TEXTE DU DOCUMENT
◆ ◆ ◆
F. G. : Merci beaucoup ! Vous parlez d’un outil de plaidoyer, est-ce que vous l’utilisez comme ça, dans vos études, ou avec vos partenaires ? 

 

A. L. : Dans nos études, c’est encore assez récent, mais dans nos formations, maintenant, on l’utilise vraiment. C’est pour cela que j’en parlais justement dans nos formations, nos interventions, nos sensibilisations... En tant que chargée d’étude, je m’appuie énormément sur la question des données statistiques qui permettent d’objectiver le phénomène des violences à l’encontre des femmes, parce qu’on a des données scientifiques qui sont nécessaires à faire connaître, et c’est un point d’appui très important dans la lutte contre les violences. Parce que pendant longtemps c’était un phénomène tabou. Parce qu’on n’avait pas de données, on pouvait un peu dire tout et rien, et dire que finalement ce n’était pas un sujet. Aujourd’hui on en a, c’est important de les faire connaître. Du coup, on a aussi à coeur de mettre en évidence que dans ces données là, on voit que les femmes sont surexposées à toute forme de violences, notamment à caractère sexiste et sexuel. Donc le terme féminicide permet de mettre un mot sur le fait que ce sont les femmes qui sont davantage concernées, notamment dans le cadre des violences conjugales. Donc on l’utilise et on explique à chaque fois pourquoi ce terme n’est pas anodin, que ce n’est pas juste un terme supplémentaire, que derrière, il a une charge aussi d’analyse structurelle des rapports de force entre les femmes et les hommes. Du coup on l’utilise, en essayant de le décrypter, parce que justement il a été beaucoup repris par les médias, et c’est super, tout le monde s’en saisit. En formation, on va dire par exemple “cette année on a eu tant de féminicides, ce mois-ci il y a eu tant de féminicides… qu’est-ce que ça veut dire des féminicides, pourquoi on parle de féminicides, pourquoi c’est important de réfléchir à ce qu’il y a derrière ce terme…” Voilà comment nous, on se l’est réapproprié aussi comme un outil de déconstruction et de plaidoyer. En tout cas, pour le moment, à l’étape des formations et de sensibilisations des professionnel-les.
◆ ◆ ◆
LA CONSIGNE
D'après l'entretien ci-dessus sur le terme « féminicide », pourquoi a-t-on longtemps pu dire que les violences faites aux femmes n'étaient pas un sujet ?

DONNÉES DISPONIBLES
◆ ◆ ◆
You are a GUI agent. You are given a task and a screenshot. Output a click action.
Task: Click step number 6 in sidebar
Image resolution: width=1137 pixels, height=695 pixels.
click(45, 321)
◆ ◆ ◆
CORRIGÉ COMPLET
Parce qu'on n'avait pas de données, on pouvait dire tout et rien.